Text under study -
+ + + + + + +

Worked example 1 — ng/dL to nmol/L
Your report lists total testosterone as 600 ng/dL but your SHBG is in nmol/L. To compare or compute, convert total to the same units: 1 ng/dL = 0.0347 nmol/L.
600 ng/dL × 0.0347 = 20.8 nmol/L.
Worked example 2 — free androgen index
The Free Androgen Index (FAI) is a quick SHBG-adjusted ratio: FAI = total T (nmol/L) ÷ SHBG (nmol/L) × 100.
With total 20.8 nmol/L and SHBG 30 nmol/L: 20.8 ÷ 30 × 100 = 69. (FAI is a unitless index, not a free-T concentration.)
Worked example 3 — same total, double the SHBG
A second man also has total 20.8 nmol/L, but his SHBG is 60 nmol/L: 20.8 ÷ 60 × 100 = 34.7.
Identical total testosterone, but half the index — because twice as much hormone is locked to SHBG. This is exactly why total alone can mislead.
Worked example 4 — free as a percentage of total
Suppose a calculator returns free testosterone of 12 ng/dL from a total of 600 ng/dL.
Free fraction = 12 ÷ 600 = 2.0% — right in the typical 1–2% band for men.
Worked example 5 — estimating bioavailable
If the free fraction is ~2% and the albumin-bound fraction is ~48% of total, bioavailable testosterone ≈ 50% of total.
0.50 × 600 ng/dL = ~300 ng/dL bioavailable. The exact split depends on your measured albumin and SHBG, which the calculator uses precisely.
Frequently asked questions
Which number should I actually look at?
Total testosterone is the usual first test. If it is borderline, or if you have a condition that changes SHBG (obesity, thyroid or liver disease, older age), free or bioavailable testosterone gives a more faithful picture of what your tissues see. Interpretation is your clinician's job, not a calculator's.
Is free or bioavailable testosterone “better”?
Neither is universally better. Free testosterone isolates the unbound fraction; bioavailable adds the readily released albumin-bound pool. Different labs and guidelines favour one or the other, and both are typically calculated from the same three inputs.
Why are free and bioavailable testosterone calculated rather than measured?
Direct measurement by equilibrium dialysis is accurate but slow and expensive. Validated equations such as Vermeulen's estimate the fractions from total testosterone, SHBG and albumin and agree closely with the reference method in most patients.

+ + + + + + +

Supplied material -
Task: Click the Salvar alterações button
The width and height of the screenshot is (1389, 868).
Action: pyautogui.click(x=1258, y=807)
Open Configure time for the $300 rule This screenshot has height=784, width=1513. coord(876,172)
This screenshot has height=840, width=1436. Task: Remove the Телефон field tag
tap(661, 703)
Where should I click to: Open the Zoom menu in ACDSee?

+ + + + + + +

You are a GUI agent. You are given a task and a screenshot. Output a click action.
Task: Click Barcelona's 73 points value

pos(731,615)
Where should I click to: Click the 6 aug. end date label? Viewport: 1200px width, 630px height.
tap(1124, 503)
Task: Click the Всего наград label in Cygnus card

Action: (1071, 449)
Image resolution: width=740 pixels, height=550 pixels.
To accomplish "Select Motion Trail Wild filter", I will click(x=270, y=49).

+ + + + + + +

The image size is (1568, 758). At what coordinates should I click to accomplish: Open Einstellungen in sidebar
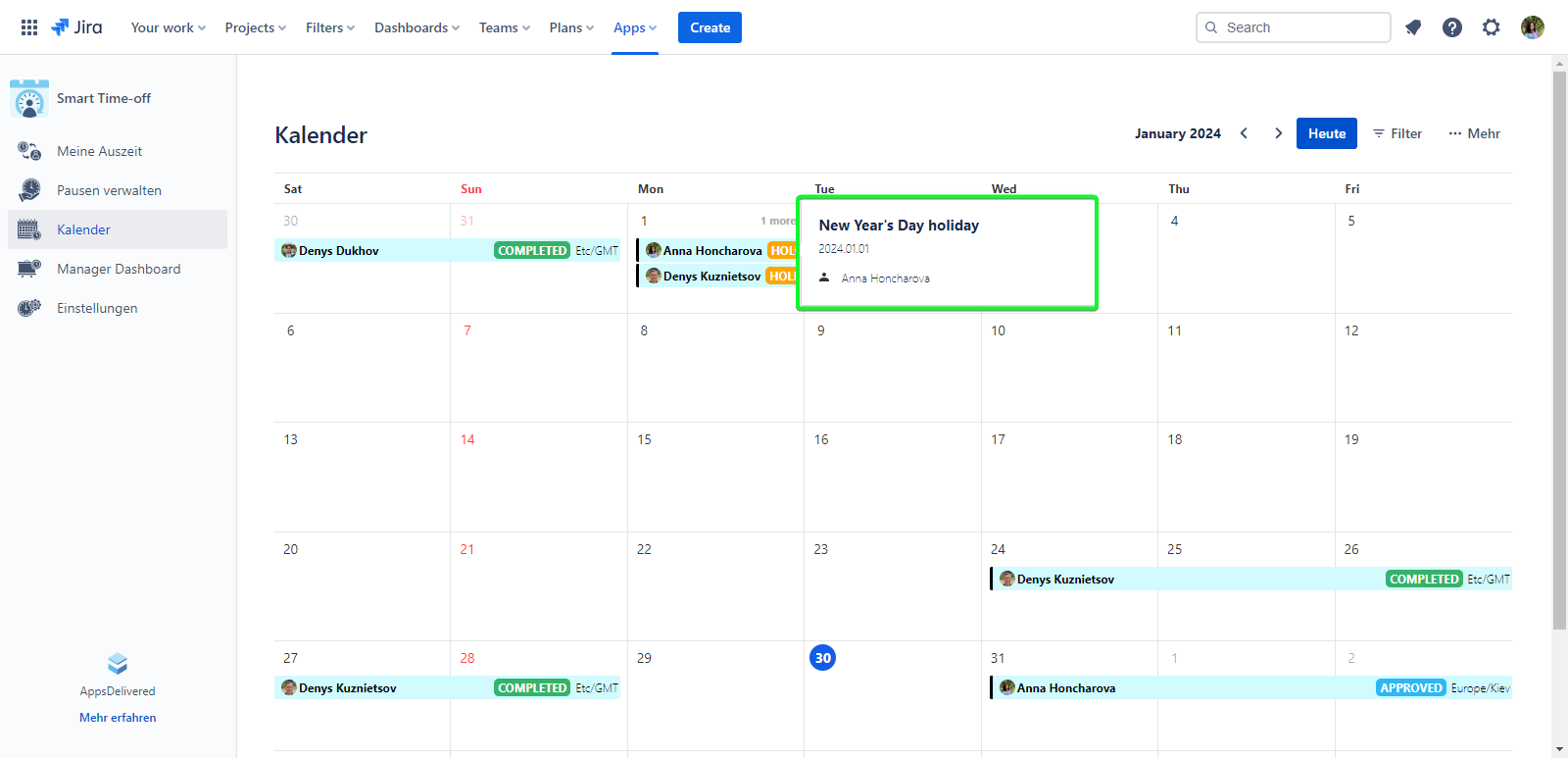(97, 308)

+ + + + + + +

Your assignment -
Continue the text on calculating free and bioavailable testosterone from where it stops.

Task output -
Can two people with the same total have different free testosterone?
Yes — that is the whole point of measuring SHBG. As worked examples 2 and 3 show, doubling SHBG roughly halves the SHBG-adjusted index even when total testosterone is identical.
Sources
- Vermeulen A, Verdonck L, Kaufman JM. A critical evaluation of simple methods for the estimation of free testosterone in serum (J Clin Endocrinol Metab 1999)
- Bhasin S, et al. Testosterone Therapy in Men With Hypogonadism: An Endocrine Society Clinical Practice Guideline (J Clin Endocrinol Metab 2018)
- de Ronde W, et al. Calculation of bioavailable and free testosterone in men: a comparison of 5 published algorithms (Clin Chem 2006)
- Nassar GN, Leslie SW. Physiology, Testosterone (StatPearls, NCBI Bookshelf)
- Goldman AL, et al. A Reappraisal of Testosterone's Binding in Circulation: Physiological and Clinical Implications (Endocr Rev 2017)
- Implementation of Automated Calculation of Free and Bioavailable Testosterone in a Laboratory Information System (PMC 2017)
- Fiers T, et al. Reassessing Free-Testosterone Calculation by LC-MS/MS Direct Equilibrium Dialysis (J Clin Endocrinol Metab 2018)
- Measurement of Free Testosterone in Serum Using Equilibrium Dialysis Coupled With ID-UHPLC-MS/MS (PMC 2021)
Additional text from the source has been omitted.